Finlandia, Holanda, Noruega, Suecia, Italia, Francia... La lista de países que registran un auge de los partidos populistas y de extrema derecha es larga. Y más alargada es aún la sombra que proyectan esas formaciones sobre los partidos tradicionales, que crecientemente adoptan algunas de las tesis extremistas a la caza de los votos que sienten les roban los populistas, advierten los expertos.
Marine Le Pen y Geert Wilders azuzan el temor a la llamada Eurabia, al desembarco de musulmanes
Hay analistas que llaman a los extremistas 'partidos protesta' porque su misión es cosechar el desencanto
El populismo y la derecha extremista presentan formas muy distintas a lo largo del continente. Hay, sin embargo, denominadores comunes, entre los que destacan el euroescepticismo y la xenofobia, que tiende a cebarse con los inmigrantes musulmanes. Es común también la presencia en sus filas de un nuevo tipo de líderes, que poco tienen que ver con sus predecesores. Los nuevos políticos populistas son más jóvenes -la mayoría rondan los cuarenta-, más modernos y mejor parecidos. Son carismáticos y tienden a ser grandes oradores a los que se atribuye en buena medida el tirón de sus partidos. Consiguen además desmarcarse del turbio pasado de sus formaciones cuidando su lenguaje, con el que son capaces de transmitir ideas xenófobas sin incurrir en el lenguaje zafio y racista del pasado. Han conseguido en definitiva hacer aceptables y digeribles ideas que hasta hace poco tenían escasa cabida en el debate político.

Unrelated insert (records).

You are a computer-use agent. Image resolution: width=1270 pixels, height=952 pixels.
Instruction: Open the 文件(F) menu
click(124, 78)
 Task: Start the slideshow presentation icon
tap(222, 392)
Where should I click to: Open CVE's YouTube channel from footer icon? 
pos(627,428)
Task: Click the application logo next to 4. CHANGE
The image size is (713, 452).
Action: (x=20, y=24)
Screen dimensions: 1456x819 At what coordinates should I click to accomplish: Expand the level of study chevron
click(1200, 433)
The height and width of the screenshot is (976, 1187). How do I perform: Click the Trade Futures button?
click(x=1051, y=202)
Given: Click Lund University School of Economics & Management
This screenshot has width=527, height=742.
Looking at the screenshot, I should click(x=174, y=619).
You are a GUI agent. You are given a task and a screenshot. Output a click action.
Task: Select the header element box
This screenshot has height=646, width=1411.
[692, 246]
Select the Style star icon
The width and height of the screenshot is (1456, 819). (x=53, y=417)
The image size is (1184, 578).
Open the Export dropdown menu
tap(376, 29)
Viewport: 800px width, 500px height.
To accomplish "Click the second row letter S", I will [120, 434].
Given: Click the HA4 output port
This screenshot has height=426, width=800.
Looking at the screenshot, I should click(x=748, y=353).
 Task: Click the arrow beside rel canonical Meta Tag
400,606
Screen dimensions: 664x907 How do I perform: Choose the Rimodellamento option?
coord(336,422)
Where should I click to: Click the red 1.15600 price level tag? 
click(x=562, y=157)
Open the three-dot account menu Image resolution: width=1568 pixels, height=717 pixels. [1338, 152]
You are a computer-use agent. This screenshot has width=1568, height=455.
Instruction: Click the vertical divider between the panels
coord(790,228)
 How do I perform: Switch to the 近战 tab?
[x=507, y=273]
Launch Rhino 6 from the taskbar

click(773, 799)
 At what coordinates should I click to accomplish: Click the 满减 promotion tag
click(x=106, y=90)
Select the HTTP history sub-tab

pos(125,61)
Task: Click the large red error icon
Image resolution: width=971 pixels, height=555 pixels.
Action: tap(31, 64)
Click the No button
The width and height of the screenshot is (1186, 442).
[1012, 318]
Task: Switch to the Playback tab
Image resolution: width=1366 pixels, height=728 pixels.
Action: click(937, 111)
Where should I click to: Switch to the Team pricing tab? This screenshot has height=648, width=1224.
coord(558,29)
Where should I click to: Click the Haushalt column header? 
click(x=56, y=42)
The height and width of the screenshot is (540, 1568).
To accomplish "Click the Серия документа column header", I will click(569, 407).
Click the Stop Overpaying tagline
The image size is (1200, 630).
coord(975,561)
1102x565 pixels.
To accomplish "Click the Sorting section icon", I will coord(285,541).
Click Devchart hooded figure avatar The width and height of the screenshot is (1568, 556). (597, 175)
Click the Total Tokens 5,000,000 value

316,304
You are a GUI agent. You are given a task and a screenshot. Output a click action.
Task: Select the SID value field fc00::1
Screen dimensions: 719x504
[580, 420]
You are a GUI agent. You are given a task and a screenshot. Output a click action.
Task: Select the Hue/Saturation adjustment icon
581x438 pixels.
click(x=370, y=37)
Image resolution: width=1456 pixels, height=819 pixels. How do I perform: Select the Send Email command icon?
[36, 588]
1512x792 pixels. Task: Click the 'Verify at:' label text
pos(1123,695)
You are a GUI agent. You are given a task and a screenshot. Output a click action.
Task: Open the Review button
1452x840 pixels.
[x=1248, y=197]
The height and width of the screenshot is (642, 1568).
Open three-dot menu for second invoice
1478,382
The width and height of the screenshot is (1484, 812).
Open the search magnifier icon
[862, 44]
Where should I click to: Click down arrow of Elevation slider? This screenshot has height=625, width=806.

"Las ideas políticas más radicales son crecientemente aceptables, también entre los partidos tradicionales, que ahora coquetean con las ideas de extrema derecha. Eso es porque los partidos extremistas son ahora más sofisticados y apelan a un electorado más amplio que ya no se avergüenza de votar a la extrema derecha", sostiene Simon Tilford, economista jefe del Center for European Reform con sede en Londres. "Por eso suponen un desafío mucho mayor que la extrema derecha tradicional de los años ochenta y de los noventa", añade Tilford.
Los extremistas han sabido capitalizar el hastío de un electorado con los partidos tradicionales, que han perdido la capacidad de conectar con la ciudadanía. Hay analistas que incluso los llaman "partidos protesta" porque su misión fundamental es cosechar el desencanto de otros. Y se atreven con las polémicas que los partidos de siempre prefieren esquivar. Ni a la derecha ni a la izquierda les ha ahorrado dolores de cabeza ni fracasos electorales evitar temas espinosos como la inmigración. Al contrario. Porque los votantes quieren que les hablen de lo que les preocupa, y la inmigración parece ser uno de esos temas.
Políticos como Marine Le Pen en Francia o Geert Wilders en Holanda han hecho del debate migratorio su bandera y no tienen reparos a la hora de apelar a emociones como el miedo. Azuzan el temor a la llamada Eurabia, es decir, a un desembarco masivo de musulmanes capaces de poner en peligro lo que consideran la identidad europea. Su mérito es doble, porque consiguen infundir miedo en un momento en el que se da la paradoja de que la integración de los trabajadores extranjeros es relativamente exitosa en varios países europeos. Estos políticos fijan los últimos clavos del ataúd del multiculturalismo que, dicen, no funciona y defienden en cambio un modelo asimilacionista, según el cual los inmigrantes que quieran vivir en Europa lo deberán hacer siguiendo las normas y costumbres de los europeos, dejando de lado la herencia cultural de sus países de origen.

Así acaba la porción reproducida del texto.